What overruled Swift

In 1938, ninety-six years after Swift, the Supreme Court overruled it. Erie Railroad Co. v. Tompkins, 304 U.S. 64 (1938), held that federal courts sitting in diversity must apply the substantive law (statutory or judge-made) of the state in which they sit. Justice Brandeis for the Court:

“There is no federal general common law. Congress has no power to declare substantive rules of common law applicable in a state whether they be local in their nature or ‘general,’ be they commercial law or a part of the law of torts.”

The federal-general-common-law doctrine Swift established was extinguished. Erie is one of the most consequential federal-jurisdiction decisions in American legal history and is foundational doctrine taught in every American law school’s first-year civil-procedure course.

What this means for Beers’s argument

Two independent problems with the citation, either of which alone is dispositive.

The cited language is from counsel’s argument, not from the Court’s opinion. Even taking Swift on its own terms as good law (which it is not), the specific phrase Beers relies on is not Story’s words. It is Dana’s brief, preserved in the reports. Counsel argument has no precedential value. A reader checking the cite at 16 Pet. 11 will find argument-of-counsel material, not Court reasoning.

Swift v. Tyson was overruled in 1938. Even if the language Beers wants were in Story’s opinion (which it isn’t), the doctrinal proposition that federal courts apply common law as the foundational basis of federal jurisprudence has been dead law since Erie. There is no federal general common law. Federal courts in diversity apply state substantive law; federal courts in federal-question cases apply federal statutory and constitutional law as interpreted through case-law gloss. Neither of these is the “common law as foundation” framework Beers reads into Swift.

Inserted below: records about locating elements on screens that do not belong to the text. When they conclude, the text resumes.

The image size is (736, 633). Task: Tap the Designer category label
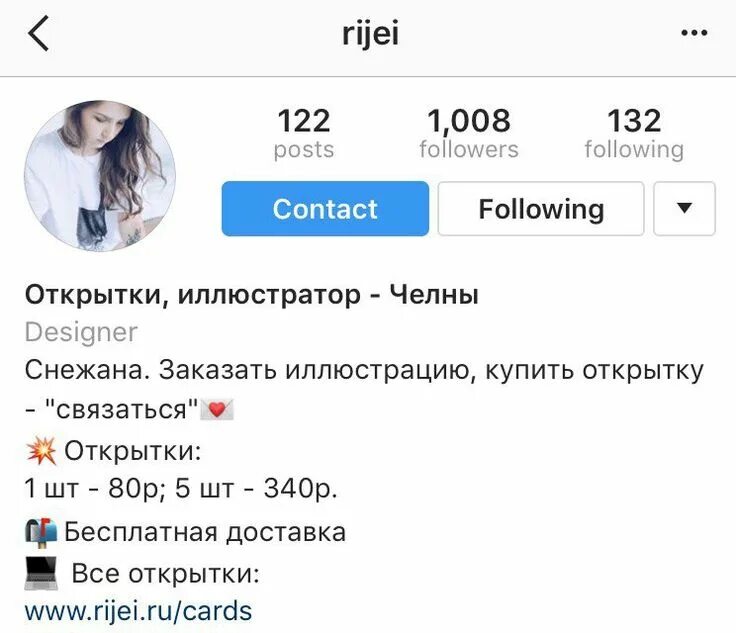(81, 332)
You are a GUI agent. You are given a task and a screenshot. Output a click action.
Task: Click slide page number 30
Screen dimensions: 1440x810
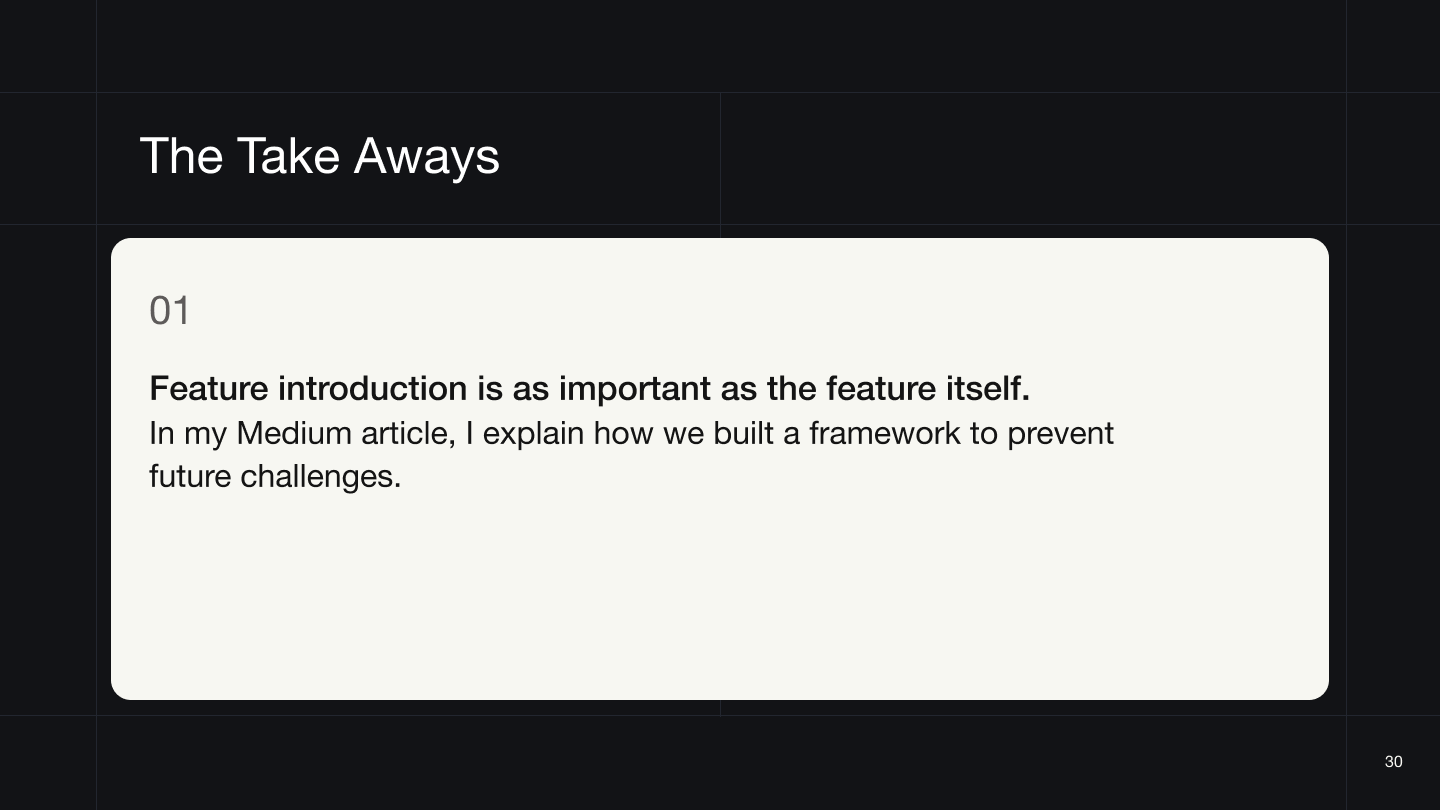click(1393, 762)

The two problems compound. Swift doesn’t actually say what Beers attributes (counsel argument, not holding), and even if it did, the saying would not be operative law (overruled by Erie). Citing Swift in the way Beers does — without acknowledging Erie or the counsel-argument provenance — is a threshold doctrinal-research failure rather than a close interpretive question.

Counter-authority

Erie Railroad Co. v. Tompkins (1938) is the dispositive counter-authority. The doctrine has held for 87 years and is part of the canonical federal-jurisdiction framework taught in every U.S. law school. The federal-common-law doctrine Swift established does not exist in current law.

The broader doctrinal landscape on the common-law-vs-statute relationship is also against Beers’s reading. Federal courts apply federal statutes as written, with constitutional review where statutory provisions are challenged. Common-law principles operate within state-law systems (where state courts have authority to develop them), within federal admiralty law (where Congress has authorized federal common-law development), and within narrow specific contexts where federal common law survives (interstitial federal common law in interstate disputes, federal-officer immunity doctrine, certain remedies). None of this resembles the Swift-era general federal common law Beers’s framework invokes.

Verdict

Unsupported. Swift v. Tyson does not establish what Beers attributes to it. The “predicated upon the common law” language is from counsel’s argument, not from Justice Story’s opinion. And the doctrinal framework Swift supposedly supports — federal courts applying common law as foundational federal jurisprudence — has been overruled doctrine since 1938. Erie Railroad Co. v. Tompkins is the dispositive answer: “There is no federal general common law.” Citing Swift without engaging Erie is a threshold-level doctrinal-research failure.

The legitimate scholarly literature on common law and constitutional interpretation lives in serious territory — the originalist debate about pre-existing rights, the federal-common-law-survives-Erie literature (Henry Friendly’s In Praise of Erie — And of the New Federal Common Law, 39 N.Y.U. L. Rev. 383 (1964); subsequent commentary), the comparative civil-law/common-law scholarship — but none of that literature supports the Swift-as-live-authority reading Beers’s framework needs.